Following discrete oral gavage dosing from a suspension of 1% methyl cellulose at target doses of 10, 30, 100 and 300 mg/kg, respectively, serial blood samples (10 µl) were taken via lateral tail vein at 0.08, 0.25, 0.5, 0.75, 1, 2, 4, 6, 8 and 24 h post dose and 1/9 diluted with miliQ water, frozen on dry ice, then stored at approximately –20°C or below until analysis. Samples were analyzed for parent compound using a method based on protein precipitation followed by UPLC-MS/MS. Pharmacokinetic parameters, namely clearance (CL), volume of distribution at steady state (Vss) and bioavailability (F%), were estimated using Phoenix, WinNonLin 6.3.

c. Data Analysis Data analysis and calculation of pharmacokinetic parameters was performed using Phoenix, WinNonLin Version 6.3.

Following the intravenous administration, the whole blood clearance was calculated by determining the dose administered to each animal and dividing by the AUC0-∞ . The estimate of the volume of distribution at steady state (VSS) was calculated as MRT*CL, where MRT is the mean residence time, calculated by AUMC0-∞ /AUC0-∞.

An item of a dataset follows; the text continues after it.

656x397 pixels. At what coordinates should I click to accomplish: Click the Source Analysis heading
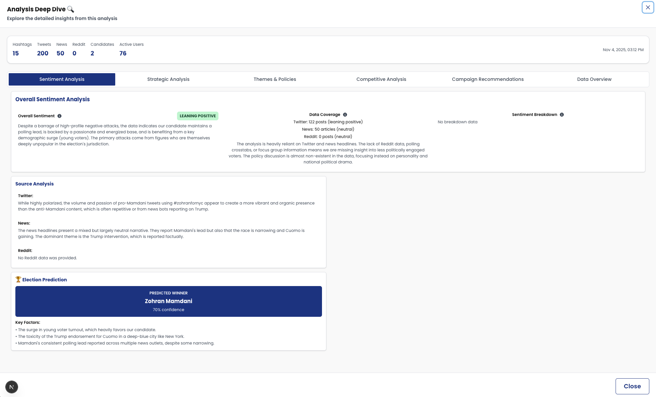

For both intravenous and oral administration, the systemic exposures were determined by calculating the area under the blood concentration time curve (AUC) from the start of dosing to the last observed quantifiable concentration (AUC0-t) by using the linear up-log down trapezoidal rule. The slope of the terminal elimination phase was estimated by linear regression of the terminal data points (minimum 3 points) from a natural log concentration versus time plot of the data. The half-life (t1/2) of the terminal elimination phase was calculated as t1/2 = 0.693/λ.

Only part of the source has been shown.